On Tue, 10 Sep 2002 14:09:33 -0700
Ray Saintonge <saintonge(a)telus.net> wrote:
<information suggesting a non-linear growth curve for Wikipedia>
I have seen messages talking about changing the database engine from MySql
to postgreSQL to fix table locking problems on a busy system.
I am concerned that this _type_ of engineering work may not be what is
really needed.
My contention is that Wikipedia load can grow at an exponential rate but
may be constrained by resource availablility.

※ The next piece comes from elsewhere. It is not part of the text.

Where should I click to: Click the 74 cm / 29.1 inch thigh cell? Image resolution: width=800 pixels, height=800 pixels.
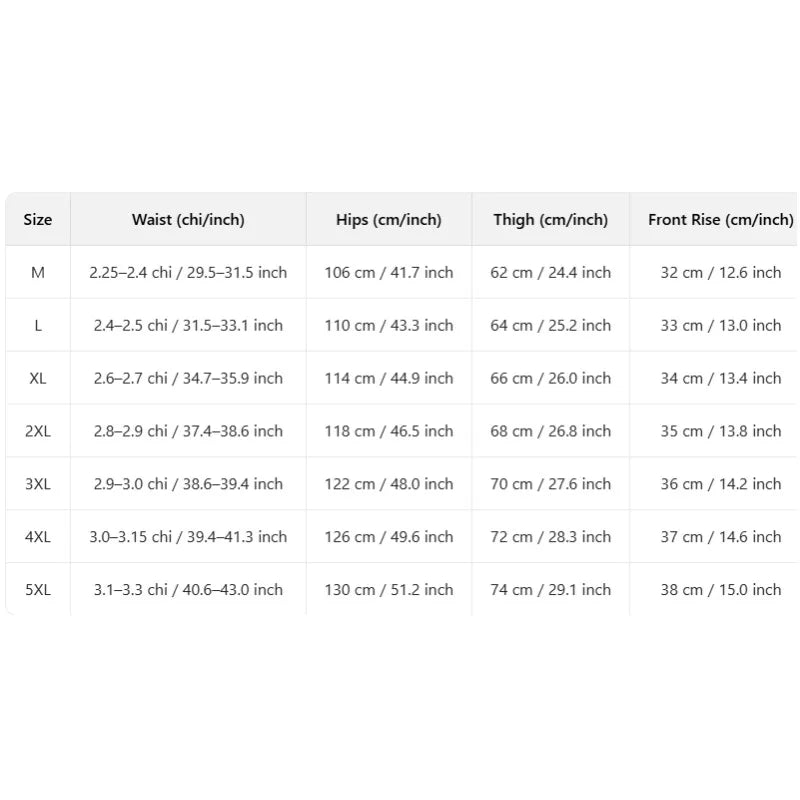(x=550, y=591)
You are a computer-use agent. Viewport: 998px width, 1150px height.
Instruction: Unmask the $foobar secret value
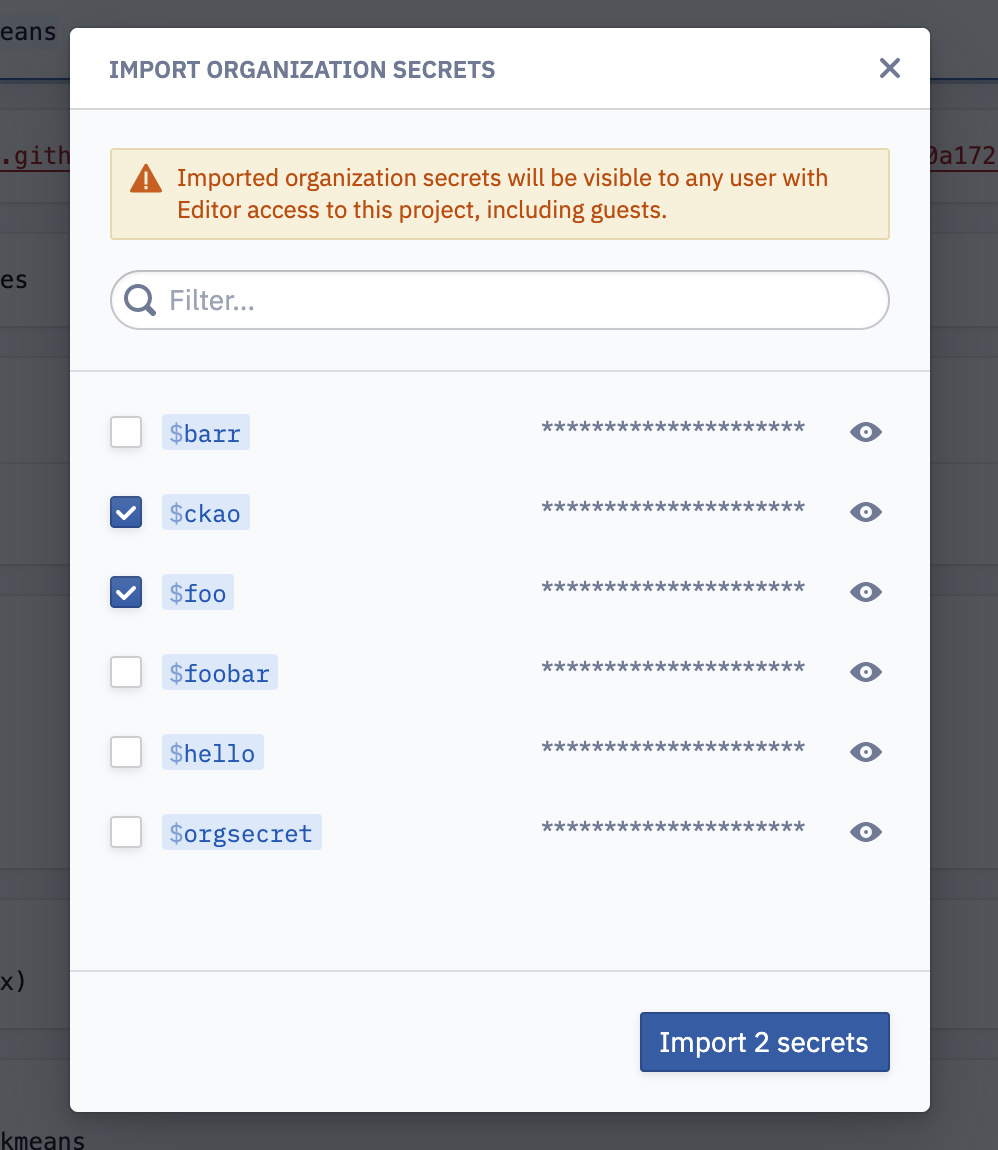pyautogui.click(x=865, y=672)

There are many factors which
cause self-multiplication.
Decisions which need to be made:
1) Do we want Wikipedia to be _able_ to grow at an exponential rate?
If yes:
a) We need to consider a technical system which can be put in place to
distribute load such that no one system needs to handle all the load
b) Consider whether the current social system of regulation can scale to
meet demand and monitor this
c) Keep a conscious review open to ensure the quality of Wikipedia
with such an exponential growth and consider adding constraints
to growth if such a growth rate starts causing undesirable effects.
If no:
a) Consider how availability of the system will be limited in order to
prevent exponential growth, and at what rate, if any, availability is
extended.
b) What parts of the system are best rationed to limit growth rate. ie
should searches, page views or edits be limited?
From my experience at using the system the last few
days, I percieve there
is currently a technical constraint limiting the rate of
growth. This may
be desirable, this may be undesirable. Do we know which it is? Has an
explicit decision been made?
A scalable solution is to give nearly all responsibility for all wiki
functionality to mirror servers. Updates are posted directly to the main
Wiki server which in turn posts the database updates to registered first
tier mirrors which, in turn, can post database updates to second tier
mirrors registered with them and so on. This way, all mirrors can be kept
in sync in near real time with a minimum of CPU, memory and network load.
The main server then need do nothing other than maintain database
consistency, accept and post updates.